- _Data for review_
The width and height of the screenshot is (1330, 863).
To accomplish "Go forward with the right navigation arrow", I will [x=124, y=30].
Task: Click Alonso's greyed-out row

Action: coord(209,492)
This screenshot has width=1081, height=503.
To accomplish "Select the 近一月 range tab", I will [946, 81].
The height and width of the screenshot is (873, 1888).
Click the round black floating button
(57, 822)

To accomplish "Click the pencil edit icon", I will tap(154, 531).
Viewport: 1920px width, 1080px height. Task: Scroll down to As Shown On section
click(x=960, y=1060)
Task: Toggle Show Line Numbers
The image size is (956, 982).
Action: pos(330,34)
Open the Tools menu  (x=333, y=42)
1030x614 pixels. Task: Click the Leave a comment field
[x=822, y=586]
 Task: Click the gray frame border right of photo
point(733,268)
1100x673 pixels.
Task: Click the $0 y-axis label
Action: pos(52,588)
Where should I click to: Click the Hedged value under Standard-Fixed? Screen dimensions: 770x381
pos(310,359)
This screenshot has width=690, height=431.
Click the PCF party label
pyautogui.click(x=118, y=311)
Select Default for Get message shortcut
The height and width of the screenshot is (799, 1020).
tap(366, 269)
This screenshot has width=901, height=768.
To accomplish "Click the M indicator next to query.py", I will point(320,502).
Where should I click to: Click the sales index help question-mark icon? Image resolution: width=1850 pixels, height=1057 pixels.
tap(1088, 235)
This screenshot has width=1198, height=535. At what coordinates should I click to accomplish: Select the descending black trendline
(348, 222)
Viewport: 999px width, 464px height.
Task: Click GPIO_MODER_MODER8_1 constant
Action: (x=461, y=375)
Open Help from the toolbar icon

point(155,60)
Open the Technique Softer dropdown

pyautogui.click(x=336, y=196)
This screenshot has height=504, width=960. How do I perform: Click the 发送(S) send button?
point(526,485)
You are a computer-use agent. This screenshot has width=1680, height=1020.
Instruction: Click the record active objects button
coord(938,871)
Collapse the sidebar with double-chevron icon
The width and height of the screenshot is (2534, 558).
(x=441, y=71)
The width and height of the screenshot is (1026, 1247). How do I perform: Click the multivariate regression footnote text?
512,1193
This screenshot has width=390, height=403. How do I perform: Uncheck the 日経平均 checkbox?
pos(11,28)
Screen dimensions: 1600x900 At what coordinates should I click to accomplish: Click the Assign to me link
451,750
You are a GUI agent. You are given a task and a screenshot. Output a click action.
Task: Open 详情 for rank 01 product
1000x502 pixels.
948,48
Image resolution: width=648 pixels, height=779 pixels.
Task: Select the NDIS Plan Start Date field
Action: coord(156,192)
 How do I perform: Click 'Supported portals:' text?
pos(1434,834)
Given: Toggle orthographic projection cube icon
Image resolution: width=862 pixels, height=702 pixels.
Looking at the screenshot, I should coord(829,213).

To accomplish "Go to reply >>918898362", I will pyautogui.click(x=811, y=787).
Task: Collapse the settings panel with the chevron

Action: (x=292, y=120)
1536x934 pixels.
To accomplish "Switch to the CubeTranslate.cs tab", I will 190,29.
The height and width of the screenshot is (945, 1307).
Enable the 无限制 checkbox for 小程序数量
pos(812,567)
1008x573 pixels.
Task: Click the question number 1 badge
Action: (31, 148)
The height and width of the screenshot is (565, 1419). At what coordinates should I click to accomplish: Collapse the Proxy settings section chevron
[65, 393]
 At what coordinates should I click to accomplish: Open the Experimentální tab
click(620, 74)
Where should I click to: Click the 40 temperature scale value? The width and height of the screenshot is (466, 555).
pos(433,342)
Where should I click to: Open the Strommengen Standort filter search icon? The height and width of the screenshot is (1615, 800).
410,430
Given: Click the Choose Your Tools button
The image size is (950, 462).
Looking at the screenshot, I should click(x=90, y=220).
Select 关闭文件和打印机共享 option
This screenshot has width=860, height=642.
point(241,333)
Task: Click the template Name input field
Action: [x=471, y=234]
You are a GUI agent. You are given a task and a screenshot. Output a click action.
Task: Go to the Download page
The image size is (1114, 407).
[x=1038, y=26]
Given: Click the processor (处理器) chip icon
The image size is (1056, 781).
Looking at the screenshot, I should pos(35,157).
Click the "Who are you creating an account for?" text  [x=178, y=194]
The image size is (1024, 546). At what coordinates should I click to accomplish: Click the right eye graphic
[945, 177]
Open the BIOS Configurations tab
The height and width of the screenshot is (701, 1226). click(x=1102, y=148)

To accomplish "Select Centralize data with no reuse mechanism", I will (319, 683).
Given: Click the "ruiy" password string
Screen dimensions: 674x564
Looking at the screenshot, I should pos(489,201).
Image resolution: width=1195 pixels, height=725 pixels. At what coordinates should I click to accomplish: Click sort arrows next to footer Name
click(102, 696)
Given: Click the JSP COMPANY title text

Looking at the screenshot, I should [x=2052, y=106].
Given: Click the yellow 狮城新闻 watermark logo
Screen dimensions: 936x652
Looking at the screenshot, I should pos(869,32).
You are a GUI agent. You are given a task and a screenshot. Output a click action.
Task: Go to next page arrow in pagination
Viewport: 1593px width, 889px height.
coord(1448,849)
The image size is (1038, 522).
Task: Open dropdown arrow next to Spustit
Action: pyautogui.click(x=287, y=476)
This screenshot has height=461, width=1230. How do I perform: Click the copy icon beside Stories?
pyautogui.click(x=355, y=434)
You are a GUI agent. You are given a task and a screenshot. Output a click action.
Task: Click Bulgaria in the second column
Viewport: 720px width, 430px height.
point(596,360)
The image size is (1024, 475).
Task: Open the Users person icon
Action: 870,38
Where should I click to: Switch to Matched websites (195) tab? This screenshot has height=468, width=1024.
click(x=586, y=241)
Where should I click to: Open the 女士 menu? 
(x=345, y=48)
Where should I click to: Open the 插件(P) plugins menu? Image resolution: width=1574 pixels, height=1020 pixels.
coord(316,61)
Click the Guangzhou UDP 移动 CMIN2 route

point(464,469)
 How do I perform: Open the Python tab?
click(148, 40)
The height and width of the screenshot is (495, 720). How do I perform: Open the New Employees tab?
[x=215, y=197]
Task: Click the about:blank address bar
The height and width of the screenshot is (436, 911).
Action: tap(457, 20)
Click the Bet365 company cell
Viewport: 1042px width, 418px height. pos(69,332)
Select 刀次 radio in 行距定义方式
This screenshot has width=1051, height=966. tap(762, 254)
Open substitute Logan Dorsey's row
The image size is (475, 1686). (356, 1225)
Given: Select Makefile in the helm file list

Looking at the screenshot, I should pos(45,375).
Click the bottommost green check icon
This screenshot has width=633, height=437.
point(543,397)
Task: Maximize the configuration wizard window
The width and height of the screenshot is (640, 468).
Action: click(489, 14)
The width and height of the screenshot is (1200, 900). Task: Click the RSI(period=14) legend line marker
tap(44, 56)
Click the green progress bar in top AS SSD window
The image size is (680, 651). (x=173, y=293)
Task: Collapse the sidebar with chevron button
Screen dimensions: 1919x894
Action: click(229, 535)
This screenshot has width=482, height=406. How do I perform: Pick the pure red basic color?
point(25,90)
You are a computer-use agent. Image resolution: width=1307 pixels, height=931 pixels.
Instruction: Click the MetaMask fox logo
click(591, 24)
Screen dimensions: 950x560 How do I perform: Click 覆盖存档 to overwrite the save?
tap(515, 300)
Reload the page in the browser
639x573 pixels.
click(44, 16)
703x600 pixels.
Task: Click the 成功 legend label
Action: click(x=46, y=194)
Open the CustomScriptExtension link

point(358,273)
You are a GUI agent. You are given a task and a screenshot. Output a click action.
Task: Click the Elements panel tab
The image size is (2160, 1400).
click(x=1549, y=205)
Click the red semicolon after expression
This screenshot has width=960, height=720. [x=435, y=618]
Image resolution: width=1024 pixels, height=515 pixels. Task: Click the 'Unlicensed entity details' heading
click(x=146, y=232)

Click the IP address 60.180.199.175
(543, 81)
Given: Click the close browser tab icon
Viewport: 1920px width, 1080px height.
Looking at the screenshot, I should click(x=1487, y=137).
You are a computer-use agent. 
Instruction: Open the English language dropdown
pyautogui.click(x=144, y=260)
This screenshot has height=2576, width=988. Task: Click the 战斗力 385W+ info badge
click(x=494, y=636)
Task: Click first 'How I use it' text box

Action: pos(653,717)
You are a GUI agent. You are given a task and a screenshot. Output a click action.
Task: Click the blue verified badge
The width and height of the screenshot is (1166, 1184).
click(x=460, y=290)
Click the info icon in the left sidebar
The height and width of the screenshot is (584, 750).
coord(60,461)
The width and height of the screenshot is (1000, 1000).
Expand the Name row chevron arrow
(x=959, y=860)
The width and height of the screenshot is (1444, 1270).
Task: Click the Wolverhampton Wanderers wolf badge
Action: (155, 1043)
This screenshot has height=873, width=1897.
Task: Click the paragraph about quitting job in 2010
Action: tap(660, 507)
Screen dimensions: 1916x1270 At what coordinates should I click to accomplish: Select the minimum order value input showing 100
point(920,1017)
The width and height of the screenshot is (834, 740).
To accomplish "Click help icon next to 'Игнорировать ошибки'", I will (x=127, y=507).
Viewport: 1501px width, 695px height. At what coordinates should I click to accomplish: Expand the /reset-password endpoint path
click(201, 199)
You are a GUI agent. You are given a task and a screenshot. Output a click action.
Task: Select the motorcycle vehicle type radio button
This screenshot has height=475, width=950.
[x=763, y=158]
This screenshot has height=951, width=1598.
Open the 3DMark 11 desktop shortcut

- _What the task requires_
Your answer should hold the line with "Task: Select the motorcycle" and each line after it to the end of the data, retyped exactly. Include no other lines.

- _Answer for the task_
Task: Select the motorcycle vehicle type radio button
This screenshot has height=475, width=950.
[x=763, y=158]
This screenshot has height=951, width=1598.
Open the 3DMark 11 desktop shortcut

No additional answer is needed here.